L'immortalità di Diotima è quella delle idee, che trascendono l'individualità: ma questa promessa suonava attraente in un mondo ossessionato dalla caducità della vita e del ricordo e dall'aspirazione a rendersi memorabili (212c). 39 Socrate conclude il suo discorso dicendo di essere stato persuaso dalla forestiera di Mantinea: in un ambiente competitivo saper imparare dagli altri è un gesto d'amore e di filosofia - che si rinnova continuamente nei dialoghi di Platone.

Letture consigliate



[ 26 ] "Mantinea" è in assonanza con il verbo manteuomai - divinare o presagire - già usato da Aristofane per illustrare il nostro grado di consapevolezza dell'oggetto del desiderio amoroso. Il nome "Diotima" suggerisce il favore della divinità.
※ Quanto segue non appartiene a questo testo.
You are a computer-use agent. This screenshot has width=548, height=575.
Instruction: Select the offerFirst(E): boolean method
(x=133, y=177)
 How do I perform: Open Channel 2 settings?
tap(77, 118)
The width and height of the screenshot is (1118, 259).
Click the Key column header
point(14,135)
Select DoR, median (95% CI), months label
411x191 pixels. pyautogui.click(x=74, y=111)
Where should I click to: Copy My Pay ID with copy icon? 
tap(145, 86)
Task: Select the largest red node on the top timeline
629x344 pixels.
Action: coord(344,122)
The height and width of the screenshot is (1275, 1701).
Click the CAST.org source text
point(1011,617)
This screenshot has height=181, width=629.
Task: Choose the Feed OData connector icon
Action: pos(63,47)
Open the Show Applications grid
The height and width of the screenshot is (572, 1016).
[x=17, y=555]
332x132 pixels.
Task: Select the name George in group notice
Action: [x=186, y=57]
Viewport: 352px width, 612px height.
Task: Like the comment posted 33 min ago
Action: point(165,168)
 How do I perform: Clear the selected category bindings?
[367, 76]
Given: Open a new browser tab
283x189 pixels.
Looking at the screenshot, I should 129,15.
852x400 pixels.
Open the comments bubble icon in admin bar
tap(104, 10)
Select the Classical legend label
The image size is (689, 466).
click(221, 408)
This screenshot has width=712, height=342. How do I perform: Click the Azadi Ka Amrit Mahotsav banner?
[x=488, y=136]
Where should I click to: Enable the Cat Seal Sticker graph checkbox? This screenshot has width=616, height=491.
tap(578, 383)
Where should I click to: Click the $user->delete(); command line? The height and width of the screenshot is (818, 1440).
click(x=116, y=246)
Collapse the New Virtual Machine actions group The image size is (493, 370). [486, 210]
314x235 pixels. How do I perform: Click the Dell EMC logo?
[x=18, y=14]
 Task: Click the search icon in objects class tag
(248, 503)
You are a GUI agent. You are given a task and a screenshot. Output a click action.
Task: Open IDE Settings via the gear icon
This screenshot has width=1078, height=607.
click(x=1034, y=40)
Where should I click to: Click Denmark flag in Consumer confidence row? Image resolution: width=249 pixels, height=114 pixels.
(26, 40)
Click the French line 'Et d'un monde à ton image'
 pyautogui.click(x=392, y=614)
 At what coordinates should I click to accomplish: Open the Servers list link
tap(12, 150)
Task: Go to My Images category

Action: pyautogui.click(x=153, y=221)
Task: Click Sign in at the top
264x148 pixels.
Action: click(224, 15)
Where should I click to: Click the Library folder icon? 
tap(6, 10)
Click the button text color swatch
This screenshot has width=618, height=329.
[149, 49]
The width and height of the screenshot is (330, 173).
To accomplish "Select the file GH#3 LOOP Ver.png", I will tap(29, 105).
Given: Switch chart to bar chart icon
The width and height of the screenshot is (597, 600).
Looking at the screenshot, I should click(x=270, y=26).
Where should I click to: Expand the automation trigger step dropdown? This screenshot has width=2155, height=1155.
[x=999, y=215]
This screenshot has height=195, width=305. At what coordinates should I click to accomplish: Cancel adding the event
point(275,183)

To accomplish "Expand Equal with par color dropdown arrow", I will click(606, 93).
[ 27 ] Socrate dice che per i sacrifici da lei consigliati lo scoppio della peste del 430-29 a.C., descritta da Tucidide, fu posposto di dieci anni.

[ 28 ] Nel Menone Socrate dialoga con uno schiavo per dimostrare la teoria dell'anamnesis.

[ 30 ] Questa affermazione chiarisce in che senso Socrate aveva precedentemente affermato di non sapere nulla se non di erotika.

[ 31 ] In una morale della vergogna i due termini sono, effettivamente, intercambiabili.

[ 32 ] La tesi della continuità cognitiva fra teoria, tecnica e arte è sviluppata nella Repubblica e sta a fondamento della sua critica alla poesia.

[ 33 ] Un'analoga synagogé della specie al genere è usata nel Fedro per spiegare come sia possibile dire dell'eros cose tanto diverse.

[ 34 ] Il primo significato di tokos - progenie - è letteralmente "parto".

[ 35 ] Chi è convinto che i testi di Platone abbiano solo una funzione divulgativa e la sua filosofia sia non scritta ed esoterica si vale del sostegno di brani come questi, interpretati in modo letterale.

[ 36 ] Questa operazione è possibile perché l'eros è stato definito come un termine di relazione: è dunque anche possibile distinguere e classificare le sue specie in base ai loro oggetti. L'aspirazione progressiva al bene è molto diversa dal sogno regressivo di ritornare a una integrità originaria.

[ 37 ] Praticarla correttamente significa superarla - superare cioè la relazione particolare fra persone particolari, trascendendo i limiti del discorso di Pausania.

[ 38 ] Cioè con quello dell'intelletto.

[ 39 ] All'inizio del dialogo, Socrate le aveva chiesto quale fosse l'uso dell'eros per gli esseri umani. Diotima aveva promesso di rispondergli in seguito. Se, però, per "uso" (chreia) s'intende l'utilità che deriva dalla soddisfazione di uno stato di bisogno, Diotima non gli ha offerto propriamente una risposta: si è limitata a superare la domanda.